There is very little information on the levels of mercury vapor that can be emitted from fresh amalgam particulate generated from the dental high-speed drill. There are two limitations that may have prevented this effort. The first is that the respirable particulate is inhaled and not available for measurement of vapor because it is inaccessible to measuring devices. Second, as mentioned previously, current OSHA standards to collect particulate actually prevent the volatilization measurements because the concern of particulate assessment is to determine the mass of the mercury in the particulate, not the vapor emitting from the particulate.
There are others who have aimed to measure exposure by amalgam removal, but have failed to quantify mercury vapour from the particle matter generated [15, 35,36,37,38].
While these and other studies have examined the role of the dental drill in generating mercury releases [15, 35,36,37,38,39,40], it appears as though there have been no detailed attempts in the scientific literature to quantify the level of mercury that may vaporize from the surface of freshly ground dental amalgam particulate. By doing so, perhaps an under-estimated occupational mercury exposure in dentistry can be identified. This is the aim of this study.

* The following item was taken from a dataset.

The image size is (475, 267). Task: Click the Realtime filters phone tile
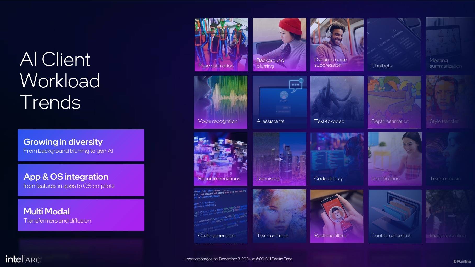(337, 216)
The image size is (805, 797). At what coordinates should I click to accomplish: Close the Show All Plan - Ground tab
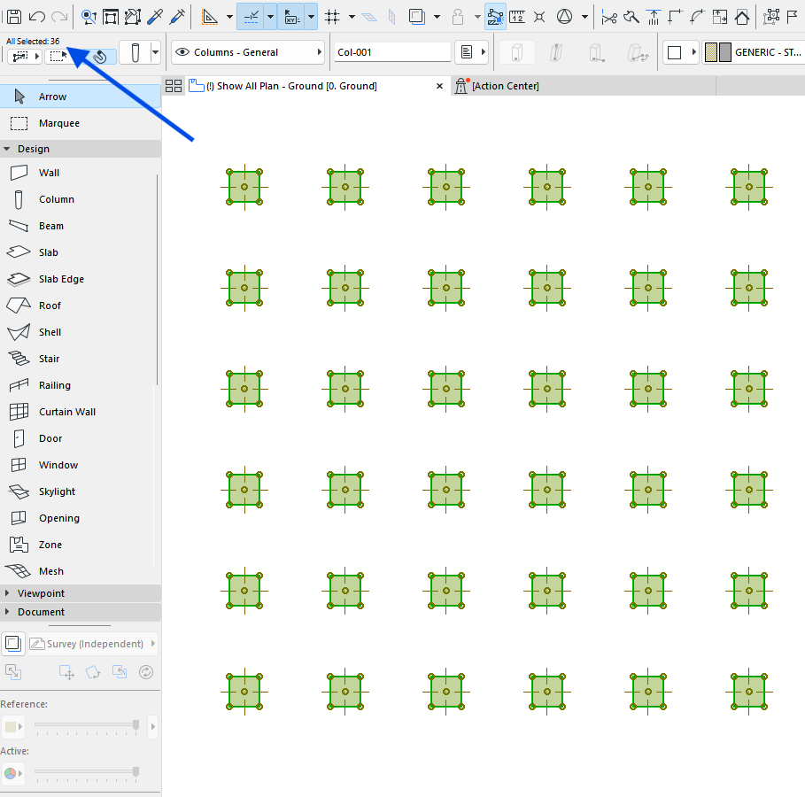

Mercury vapor can be absorbed via inhalation and skin [41]. It is these two routes of absorption of mercury that prompted the design of this study. Assessing the concentration of localized mercury vapor that the skin or the lungs would endure after particulate exposure required measuring the vapor derived from particulate at as close a range as reasonably possible. In this methodology, we aim to illustrate the potential mercury vapour exposure from particulate that comes into contact with these two organ systems.